Publié le 30 septembre 2011 par Jeanchristophepucek
marco ricci paysage avec tempete

Marco Ricci (Belluno, 1676-Venise, 1730),
Paysage avec tempête
, 1701.

Huile sur toile, 89 x 146 cm, Madrid, Musée Thyssen-Bornemisza.

Il y a quelques semaines, Passée des arts rendait compte du travail mené par Leonardo García Alarcón sur un compositeur obscur, actif à Rome et à Lisbonne au XVIIIe siècle, Giovanni Giorgi. La curiosité insatiable du chef, nourrie par les travaux des musicologues Giuseppe Donato et surtout Nicolò Maccavino, auquel cette chronique doit beaucoup, nous permet de découvrir aujourd’hui un musicien de la seconde moitié du XVIIe siècle assez complètement oublié, Michelangelo Falvetti, au travers d’Il Diluvio universale, dont l’enregistrement vient de paraître aux Éditions Ambronay, festival qui a vu la recréation mondiale de l’œuvre à l’automne 2010.

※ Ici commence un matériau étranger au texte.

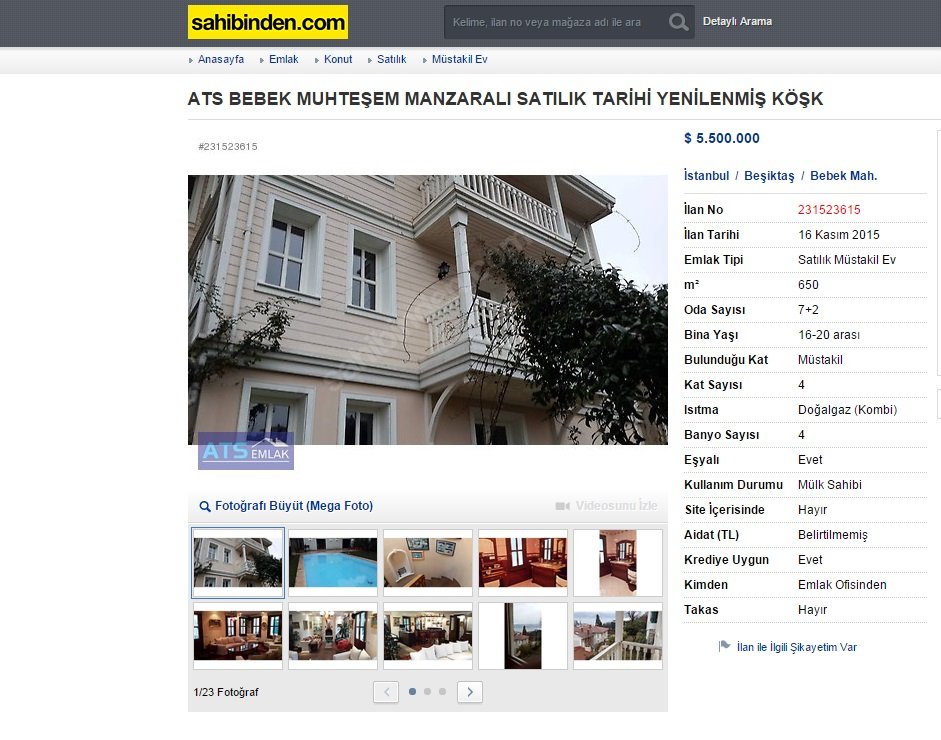This screenshot has width=941, height=740.
Task: Open Detaylı Arama link
Action: pyautogui.click(x=737, y=22)
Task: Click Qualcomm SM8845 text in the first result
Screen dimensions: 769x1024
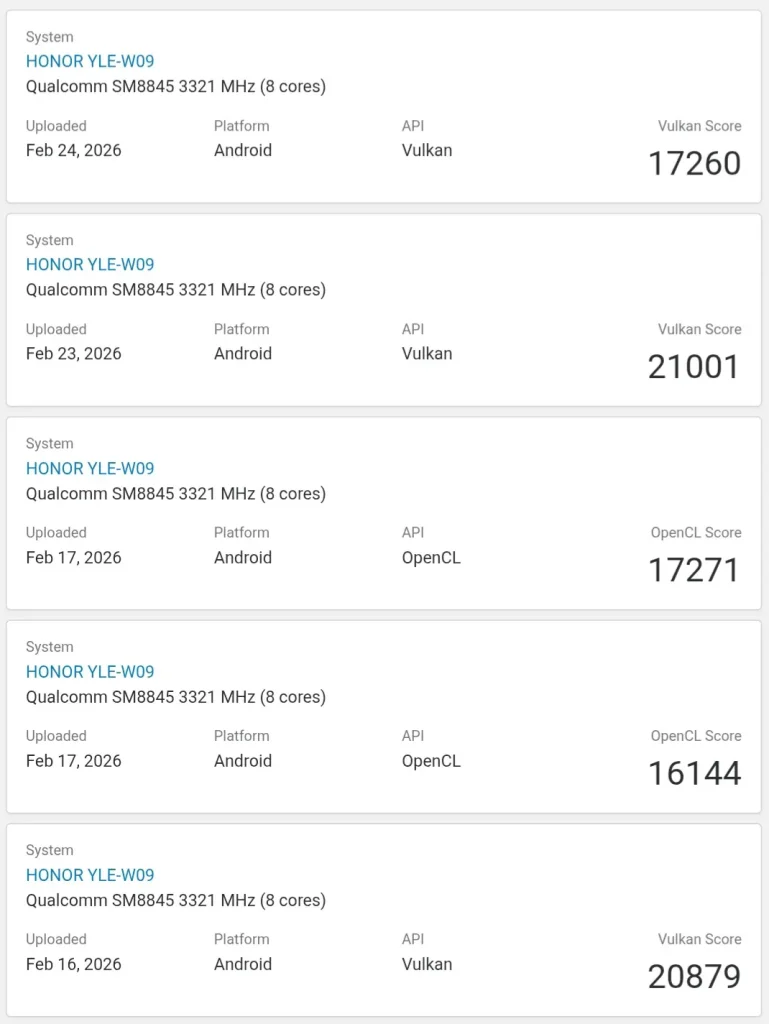Action: click(x=175, y=87)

Pour rencontrer Michelangelo Falvetti, il faut mettre le cap vers l’extrême sud de l’Italie où sa carrière s’est intégralement déroulée. Né à Melicuccà, en Calabre, le 29 décembre 1642, on ignore tout de son milieu d’origine, excepté le nom de ses parents, Antonio Falvetti et Francesca Crisafi, ainsi que l’existence d’un frère prénommé Vespasiano. Les conditions de sa formation restent également incertaines, car mentionnées dans une source unique, la Notitia de’ contrapuntisti e compositori di musica, écrite par Giuseppe Ottavio Pitoni entre 1695 et 1713, l’année même où il est ordonné prêtre demeure un mystère, on sait simplement qu’il était diacre du diocèse de Mileto en 1666. Si l’on en croit Pitoni, Falvetti a été l’élève de Vincenzo Tozzi (c.1612-1675), un compositeur originaire de Rome qui occupa les fonctions de maître de chapelle à la cathédrale de Messine de 1648 à sa mort. On peut, en suivant cette hypothèse, conjecturer un séjour du jeune musicien dans la cité sicilienne au cours des décennies 1650-1660, qui lui aurait permis de côtoyer, outre son maître dépositaire de la tradition romaine, des compositeurs sans doute un peu plus progressistes, tels Bernardo Storace ou Giovanni Antonio Pandolfi Mealli, deux hommes à la vie largement obscure, puisque les repères chronologiques les concernant, 1664 pour le premier, 1652-c.1669 pour le second, sont principalement déduits des dates de publication, mais ayant pour point commun d’avoir travaillé à Messine et utilisé, respectivement pour le clavier et le violon, un langage musical riche en inventions, voire en bizarreries, comme en expressivité ; Pandolfi aurait même dédié à Falvetti un Capriccetto a 3 dans un recueil de pièces publié à Rome en 1669 dont l’attribution est parfois contestée. À partir des années 1670, le parcours du Calabrais devient un peu mieux documenté, même si la date exacte de sa nomination en qualité de maître de chapelle de la cathédrale de Palerme demeure inconnue.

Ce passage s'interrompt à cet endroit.